Rabu, Maret 24, 2010

Aturan Pemakzulan di Indonesia Bertentangan Dengan Prinsip-Prinsip Demokrasi:

(dikutip dari milis tetangga)

--- On Sat, 3/20/10, Chris Komari <futureindonesia@ yahoo.com> wrote:
Date: Saturday, March 20, 2010, 1:55 AM

Tulisan ini dibuat untuk meresponse tulisan saudara Hanta Yuda A.R., ANALIS POLITIK DAN PENELITI THE INDONESIAN INSTITUTE:
<><><><><><> <><><><>< ><><><><> <><><><>< ><><><><> <><><><>< ><><>


Bila aturan pemakzulan seorang President, Wakil President atau pejabat negara lainya harus selalu dikaitkan dengan keputusan MK (Mahkamah Konstitusi) untuk membuktikan seorang pejabat bersalah atau tidak; baik atas kebijakan yang diambil atau public misconducts, hal ini membuat Mahkamah Konstitusi sebagai "Soft Dictator" dalam satu pemerintahan democracy.

▶ [MATERI TERKUMPUL]
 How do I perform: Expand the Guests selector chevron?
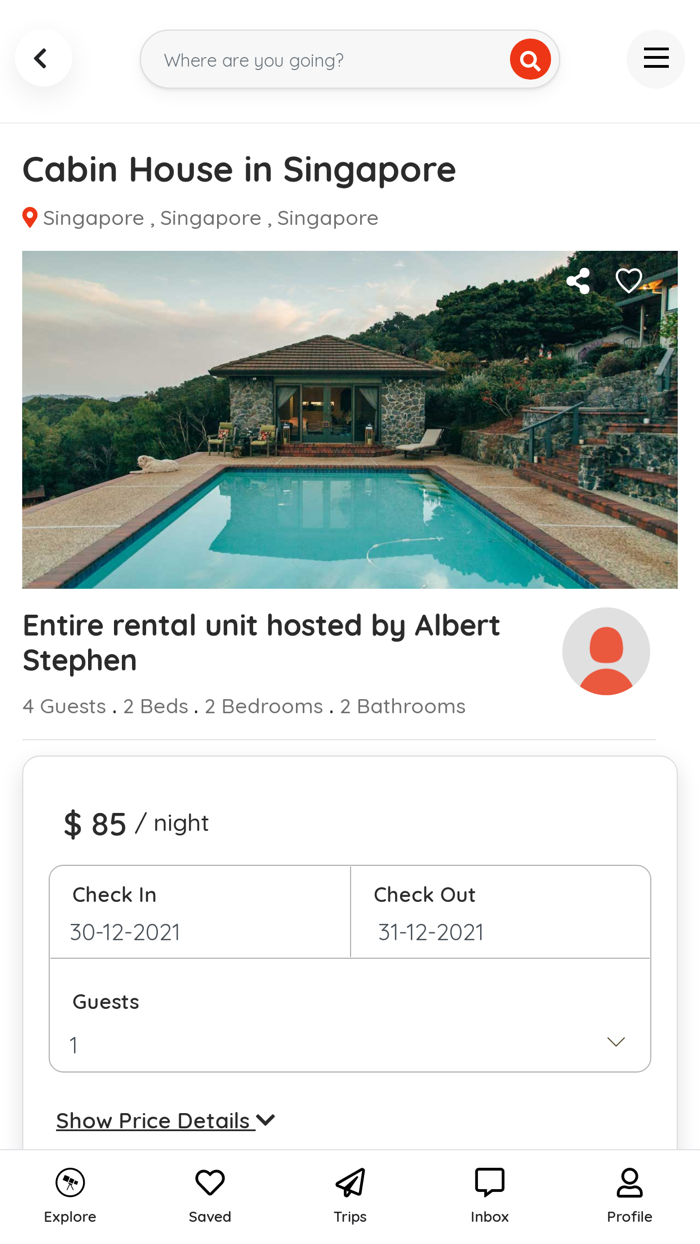pyautogui.click(x=616, y=1041)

▶ [YANG HARUS DIKERJAKAN] Salinlah dengan tepat bagian teks tentang aturan pemakzulan di Indonesia yang dimulai dengan "Rabu, Maret 24, 2010" dan berlanjut hingga "satu pemerintahan democracy.".

▶ [JAWABAN TUGAS]
Rabu, Maret 24, 2010

Aturan Pemakzulan di Indonesia Bertentangan Dengan Prinsip-Prinsip Demokrasi:

(dikutip dari milis tetangga)

--- On Sat, 3/20/10, Chris Komari <futureindonesia@ yahoo.com> wrote:
Date: Saturday, March 20, 2010, 1:55 AM

Tulisan ini dibuat untuk meresponse tulisan saudara Hanta Yuda A.R., ANALIS POLITIK DAN PENELITI THE INDONESIAN INSTITUTE:
<><><><><><> <><><><>< ><><><><> <><><><>< ><><><><> <><><><>< ><><>


Bila aturan pemakzulan seorang President, Wakil President atau pejabat negara lainya harus selalu dikaitkan dengan keputusan MK (Mahkamah Konstitusi) untuk membuktikan seorang pejabat bersalah atau tidak; baik atas kebijakan yang diambil atau public misconducts, hal ini membuat Mahkamah Konstitusi sebagai "Soft Dictator" dalam satu pemerintahan democracy.